[Items from a dataset]

▶

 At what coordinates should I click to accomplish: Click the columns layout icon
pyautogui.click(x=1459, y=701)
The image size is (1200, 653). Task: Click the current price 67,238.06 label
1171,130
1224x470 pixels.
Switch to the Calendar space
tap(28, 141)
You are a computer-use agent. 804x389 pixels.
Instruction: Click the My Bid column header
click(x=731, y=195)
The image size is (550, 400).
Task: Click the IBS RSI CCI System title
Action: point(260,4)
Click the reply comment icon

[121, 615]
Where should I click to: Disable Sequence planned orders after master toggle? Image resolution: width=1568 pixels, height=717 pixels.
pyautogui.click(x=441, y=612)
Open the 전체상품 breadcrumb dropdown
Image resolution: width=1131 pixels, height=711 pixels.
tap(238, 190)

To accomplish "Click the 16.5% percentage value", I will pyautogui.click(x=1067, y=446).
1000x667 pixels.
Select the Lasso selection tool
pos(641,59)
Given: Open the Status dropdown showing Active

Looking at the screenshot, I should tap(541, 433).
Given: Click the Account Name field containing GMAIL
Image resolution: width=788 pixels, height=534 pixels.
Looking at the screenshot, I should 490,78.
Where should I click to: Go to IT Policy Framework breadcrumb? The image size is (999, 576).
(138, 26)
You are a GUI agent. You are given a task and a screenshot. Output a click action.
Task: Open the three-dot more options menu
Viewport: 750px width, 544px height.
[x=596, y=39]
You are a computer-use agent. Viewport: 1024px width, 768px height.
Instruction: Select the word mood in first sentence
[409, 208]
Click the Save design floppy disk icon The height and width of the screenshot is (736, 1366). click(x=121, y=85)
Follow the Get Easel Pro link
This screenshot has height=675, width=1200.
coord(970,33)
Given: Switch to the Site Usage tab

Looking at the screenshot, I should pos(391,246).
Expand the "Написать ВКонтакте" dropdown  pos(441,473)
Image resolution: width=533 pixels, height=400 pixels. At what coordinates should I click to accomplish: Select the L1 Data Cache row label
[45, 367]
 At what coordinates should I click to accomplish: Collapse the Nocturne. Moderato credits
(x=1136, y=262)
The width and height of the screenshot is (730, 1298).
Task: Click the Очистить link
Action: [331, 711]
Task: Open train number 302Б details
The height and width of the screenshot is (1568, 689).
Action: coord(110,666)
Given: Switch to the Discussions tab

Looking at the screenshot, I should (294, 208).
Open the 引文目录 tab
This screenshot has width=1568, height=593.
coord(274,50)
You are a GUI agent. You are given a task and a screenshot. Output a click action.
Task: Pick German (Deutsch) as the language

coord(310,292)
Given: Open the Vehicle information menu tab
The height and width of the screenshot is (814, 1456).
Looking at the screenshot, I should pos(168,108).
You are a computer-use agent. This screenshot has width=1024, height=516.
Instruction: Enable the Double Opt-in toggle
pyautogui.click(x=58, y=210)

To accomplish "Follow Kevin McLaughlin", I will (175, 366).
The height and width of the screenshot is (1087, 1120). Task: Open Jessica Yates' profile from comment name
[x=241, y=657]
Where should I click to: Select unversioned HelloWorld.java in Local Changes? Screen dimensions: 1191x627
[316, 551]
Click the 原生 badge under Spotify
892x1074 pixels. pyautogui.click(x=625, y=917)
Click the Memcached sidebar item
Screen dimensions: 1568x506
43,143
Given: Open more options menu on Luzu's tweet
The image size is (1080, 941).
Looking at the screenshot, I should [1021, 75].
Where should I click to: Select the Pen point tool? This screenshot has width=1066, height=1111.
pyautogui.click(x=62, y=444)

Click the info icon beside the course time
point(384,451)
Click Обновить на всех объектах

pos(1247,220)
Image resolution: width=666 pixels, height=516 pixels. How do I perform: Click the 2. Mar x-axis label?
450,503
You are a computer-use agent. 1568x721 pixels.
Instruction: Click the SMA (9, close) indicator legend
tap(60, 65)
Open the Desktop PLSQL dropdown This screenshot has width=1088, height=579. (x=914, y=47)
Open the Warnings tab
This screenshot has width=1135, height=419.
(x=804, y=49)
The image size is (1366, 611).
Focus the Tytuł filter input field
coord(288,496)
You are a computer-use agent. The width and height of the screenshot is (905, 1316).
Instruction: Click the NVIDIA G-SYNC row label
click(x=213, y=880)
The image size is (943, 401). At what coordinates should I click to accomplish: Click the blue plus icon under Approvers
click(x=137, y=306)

◀

- [Aim of the task] Word for word, please print every line from the beginning of the records to the line bearing "Given: Click the", counting both ends and stopping there.

- [Output for this task]
 At what coordinates should I click to accomplish: Click the columns layout icon
pyautogui.click(x=1459, y=701)
The image size is (1200, 653). Task: Click the current price 67,238.06 label
1171,130
1224x470 pixels.
Switch to the Calendar space
tap(28, 141)
You are a computer-use agent. 804x389 pixels.
Instruction: Click the My Bid column header
click(x=731, y=195)
The image size is (550, 400).
Task: Click the IBS RSI CCI System title
Action: point(260,4)
Click the reply comment icon

[121, 615]
Where should I click to: Disable Sequence planned orders after master toggle? Image resolution: width=1568 pixels, height=717 pixels.
pyautogui.click(x=441, y=612)
Open the 전체상품 breadcrumb dropdown
Image resolution: width=1131 pixels, height=711 pixels.
tap(238, 190)

To accomplish "Click the 16.5% percentage value", I will pyautogui.click(x=1067, y=446).
1000x667 pixels.
Select the Lasso selection tool
pos(641,59)
Given: Open the Status dropdown showing Active

Looking at the screenshot, I should tap(541, 433).
Given: Click the Account Name field containing GMAIL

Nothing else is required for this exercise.